* _INPUT ROWS_:
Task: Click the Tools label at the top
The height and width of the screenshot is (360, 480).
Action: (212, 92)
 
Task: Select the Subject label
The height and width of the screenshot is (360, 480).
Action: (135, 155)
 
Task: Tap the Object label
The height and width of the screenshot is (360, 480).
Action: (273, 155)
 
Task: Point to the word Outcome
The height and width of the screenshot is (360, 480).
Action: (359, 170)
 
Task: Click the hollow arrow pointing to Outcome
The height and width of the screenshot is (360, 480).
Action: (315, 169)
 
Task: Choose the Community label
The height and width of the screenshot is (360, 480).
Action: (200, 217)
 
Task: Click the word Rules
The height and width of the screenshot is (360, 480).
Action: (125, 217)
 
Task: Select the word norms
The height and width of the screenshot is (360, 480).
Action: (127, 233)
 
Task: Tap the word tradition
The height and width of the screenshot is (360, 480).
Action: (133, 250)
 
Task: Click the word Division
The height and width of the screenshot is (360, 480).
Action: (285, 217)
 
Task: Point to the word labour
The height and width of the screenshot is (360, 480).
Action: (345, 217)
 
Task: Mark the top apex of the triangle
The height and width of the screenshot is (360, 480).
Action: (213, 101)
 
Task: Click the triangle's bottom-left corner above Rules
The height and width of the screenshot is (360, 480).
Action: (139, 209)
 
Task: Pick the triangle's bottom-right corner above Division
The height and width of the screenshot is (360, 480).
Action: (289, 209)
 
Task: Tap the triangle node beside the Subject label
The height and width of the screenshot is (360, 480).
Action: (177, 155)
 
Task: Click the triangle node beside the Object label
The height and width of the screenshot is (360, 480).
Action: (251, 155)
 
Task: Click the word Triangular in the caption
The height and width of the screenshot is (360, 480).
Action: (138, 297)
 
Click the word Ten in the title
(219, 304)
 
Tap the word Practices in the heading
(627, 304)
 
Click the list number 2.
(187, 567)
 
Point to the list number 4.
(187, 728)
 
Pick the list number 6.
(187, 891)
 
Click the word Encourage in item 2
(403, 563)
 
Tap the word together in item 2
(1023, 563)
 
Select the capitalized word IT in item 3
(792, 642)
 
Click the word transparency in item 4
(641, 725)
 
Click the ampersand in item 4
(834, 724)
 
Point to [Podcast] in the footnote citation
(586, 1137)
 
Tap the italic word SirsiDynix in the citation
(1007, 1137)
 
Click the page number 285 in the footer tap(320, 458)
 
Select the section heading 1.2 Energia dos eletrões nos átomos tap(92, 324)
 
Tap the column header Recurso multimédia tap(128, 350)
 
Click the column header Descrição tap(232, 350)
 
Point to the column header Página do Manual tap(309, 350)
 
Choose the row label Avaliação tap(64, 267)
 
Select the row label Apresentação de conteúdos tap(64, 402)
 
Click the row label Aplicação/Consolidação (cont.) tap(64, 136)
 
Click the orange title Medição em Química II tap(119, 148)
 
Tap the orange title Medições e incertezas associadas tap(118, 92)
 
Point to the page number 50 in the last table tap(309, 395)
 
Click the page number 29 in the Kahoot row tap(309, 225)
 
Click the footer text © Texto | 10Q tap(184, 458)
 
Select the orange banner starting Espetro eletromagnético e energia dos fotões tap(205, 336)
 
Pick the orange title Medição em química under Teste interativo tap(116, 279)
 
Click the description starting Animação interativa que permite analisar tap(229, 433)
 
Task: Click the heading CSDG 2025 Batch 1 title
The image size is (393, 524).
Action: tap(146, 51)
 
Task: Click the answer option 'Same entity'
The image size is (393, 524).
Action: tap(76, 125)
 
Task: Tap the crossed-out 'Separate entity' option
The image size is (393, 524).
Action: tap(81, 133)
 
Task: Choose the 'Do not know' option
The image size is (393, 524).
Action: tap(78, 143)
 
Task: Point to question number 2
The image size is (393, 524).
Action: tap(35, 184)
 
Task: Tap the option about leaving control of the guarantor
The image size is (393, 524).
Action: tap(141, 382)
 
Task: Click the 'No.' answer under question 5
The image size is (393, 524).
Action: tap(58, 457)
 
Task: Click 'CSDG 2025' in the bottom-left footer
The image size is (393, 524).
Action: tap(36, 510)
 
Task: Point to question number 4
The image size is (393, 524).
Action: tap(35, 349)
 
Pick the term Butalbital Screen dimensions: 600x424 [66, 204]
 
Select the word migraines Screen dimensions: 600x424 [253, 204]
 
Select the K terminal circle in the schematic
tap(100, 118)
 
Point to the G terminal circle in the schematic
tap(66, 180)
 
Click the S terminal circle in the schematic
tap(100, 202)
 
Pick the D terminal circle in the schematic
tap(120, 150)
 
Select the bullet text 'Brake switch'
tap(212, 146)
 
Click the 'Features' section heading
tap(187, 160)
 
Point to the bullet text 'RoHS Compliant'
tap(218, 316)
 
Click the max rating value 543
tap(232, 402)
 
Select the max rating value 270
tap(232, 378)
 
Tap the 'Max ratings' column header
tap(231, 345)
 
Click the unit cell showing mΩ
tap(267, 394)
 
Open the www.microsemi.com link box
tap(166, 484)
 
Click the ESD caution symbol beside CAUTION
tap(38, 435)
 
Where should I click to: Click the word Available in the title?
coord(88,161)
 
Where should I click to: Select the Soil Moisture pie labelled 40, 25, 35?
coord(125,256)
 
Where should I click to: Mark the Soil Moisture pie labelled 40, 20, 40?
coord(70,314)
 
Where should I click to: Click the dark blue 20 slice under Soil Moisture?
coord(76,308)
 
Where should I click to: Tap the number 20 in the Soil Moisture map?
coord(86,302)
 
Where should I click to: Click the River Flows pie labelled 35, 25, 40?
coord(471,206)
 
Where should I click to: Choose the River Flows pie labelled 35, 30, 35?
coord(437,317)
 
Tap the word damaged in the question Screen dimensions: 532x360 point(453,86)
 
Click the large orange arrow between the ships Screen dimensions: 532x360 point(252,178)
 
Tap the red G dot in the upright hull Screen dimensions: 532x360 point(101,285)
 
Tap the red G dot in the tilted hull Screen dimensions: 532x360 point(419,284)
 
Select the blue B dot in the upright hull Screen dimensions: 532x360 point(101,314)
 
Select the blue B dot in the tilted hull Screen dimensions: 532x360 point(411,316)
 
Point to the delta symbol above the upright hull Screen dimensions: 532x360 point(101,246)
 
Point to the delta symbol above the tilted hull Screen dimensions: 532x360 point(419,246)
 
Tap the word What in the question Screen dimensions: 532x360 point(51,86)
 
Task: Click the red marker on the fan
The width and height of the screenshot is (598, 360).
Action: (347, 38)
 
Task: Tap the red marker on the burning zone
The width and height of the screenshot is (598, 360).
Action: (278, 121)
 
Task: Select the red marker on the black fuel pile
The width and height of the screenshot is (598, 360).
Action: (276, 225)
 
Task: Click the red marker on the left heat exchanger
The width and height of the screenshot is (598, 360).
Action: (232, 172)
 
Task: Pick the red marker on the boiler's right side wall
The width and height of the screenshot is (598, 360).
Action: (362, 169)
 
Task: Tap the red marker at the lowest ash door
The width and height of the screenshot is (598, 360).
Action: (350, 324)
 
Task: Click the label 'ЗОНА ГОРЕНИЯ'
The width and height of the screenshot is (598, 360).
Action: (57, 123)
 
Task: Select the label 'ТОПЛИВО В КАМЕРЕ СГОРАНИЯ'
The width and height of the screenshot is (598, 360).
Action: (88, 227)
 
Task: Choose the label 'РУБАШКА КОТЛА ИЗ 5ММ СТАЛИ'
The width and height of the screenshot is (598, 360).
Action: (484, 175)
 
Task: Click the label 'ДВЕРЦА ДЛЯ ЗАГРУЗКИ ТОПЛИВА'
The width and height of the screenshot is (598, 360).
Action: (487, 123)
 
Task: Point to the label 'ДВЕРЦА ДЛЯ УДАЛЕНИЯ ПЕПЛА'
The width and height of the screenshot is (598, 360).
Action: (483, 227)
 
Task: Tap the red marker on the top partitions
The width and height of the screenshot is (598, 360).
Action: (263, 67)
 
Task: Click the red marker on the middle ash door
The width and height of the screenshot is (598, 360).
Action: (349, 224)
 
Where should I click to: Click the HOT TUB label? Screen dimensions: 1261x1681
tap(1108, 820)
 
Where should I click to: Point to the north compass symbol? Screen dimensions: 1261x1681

* _PROBLEM TO WORK ON_:
Scale the coordinates in the data by 2.1, from the line that contains "Point to the page" through the line that contains "Pick the orange", both included. Write out only those lines, requests unchanged, with every coordinate in the answers multiplied by 2.1 and rounded to a whole number, halves rounded up.

* _THE OUTPUT_:
Point to the page number 50 in the last table tap(649, 830)
 
Click the page number 29 in the Kahoot row tap(649, 473)
 
Click the footer text © Texto | 10Q tap(386, 962)
 
Select the orange banner starting Espetro eletromagnético e energia dos fotões tap(431, 706)
 
Pick the orange title Medição em química under Teste interativo tap(244, 586)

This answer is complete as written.